The primary focus of the Eischen lab is on tumor initiation.  We want to know how does a normal cell become a cancer cell.  Specifically, we want to know what are the genes and pathways that contribute to or inhibit cellular transformation. We study the pathways, proteins, and recently, the miRNA and lncRNA that contribute to or inhibit tumor development with emphasis on the oncogenes Myc and Mdm2. B cell lymphoma is the cancer that we have almost 2 decades of experience studying, and multiple projects utilize this expertise.  However, lung, breast, and ovarian carcinomas and cutaneous T cell lymphomas are also studied in the lab. Research in the Eischen lab spans from basic science with and without mouse models through translational research with patient material and bioinformatics.

Currently, there are three major areas of research focus that overlap in the Eischen lab.  

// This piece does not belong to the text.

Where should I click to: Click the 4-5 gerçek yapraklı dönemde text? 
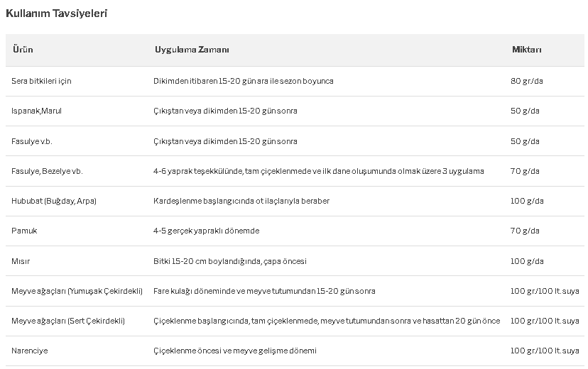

The first area of research focus is on the oncogene Myc. We study Myc and its roles in proliferation, transformation, tumor development, and tumor cell maintenance. A large part of studying Myc is centered on the apoptosis that it causes when overexpressed in normal, untransformed cells, and the transcription it induces to drive proliferation. Myc induces the p53 pathway and suppresses the expression of anti-apoptotic Bcl-2 family members to induce apoptosis in normal cells. Cancer cells acquire alterations that inactivate the ability of Myc to induce apoptosis and we have discovered targeted therapies that reverse one of the pathways. Moreover, Myc-induced transcription is still incompletely understood and currently not therapeutically targetable. We discovered a novel regulator of Myc called Mtbp and are studying its contribution to cancer and how it regulates Myc. There are four other projects that focus on various aspects of Myc-induced tumor development currently ongoing in the lab.   

The second area of research in the Eischen lab focuses on Mdm2 and Mdmx, two oncogenes best known for their negative regulation of the p53 tumor suppressor, and their roles in tumorigenesis. We discovered that both Mdm2 and Mdmx have p53-independent functions that contribute to tumorigenesis.  We determined that Mdm2 and Mdmx regulate double-strand DNA break repair through interaction with Nbs1, a component of the Mre11/Rad50//Nbs1 DNA repair complex. We observed that increased expression of Mdm2 or Mdmx induces genome instability and increases transformation through a mechanism that is independent of p53. We are further characterizing this function with novel mouse models and investigating how this function can be capitalized on for the treatment of malignancies, half of which have inactivated p53. There are two projects that focus on Mdm2 and Mdmx in tumorigenesis.

The third area of research in the Eischen lab centers on the contribution miRNA and lncRNA have in tumor development and progression. miRNA are small non-coding RNA that inhibit protein translation and lncRNA are larger RNA molecules with multiple functions.  We are utilizing lymphoma and lung cancer models to study miRNA in cancer. Our investigations focus on oncogene regulation of miRNA and whether they inhibit or contribute to tumor development.  We have identified miRNA that are induced by Myc that lead apoptosis to protect cells from transformation. Another project focuses on a miRNA that appear to be a novel driver of lung tumor development.  Other projects are on lncRNA and their contribution to a variety of cancers.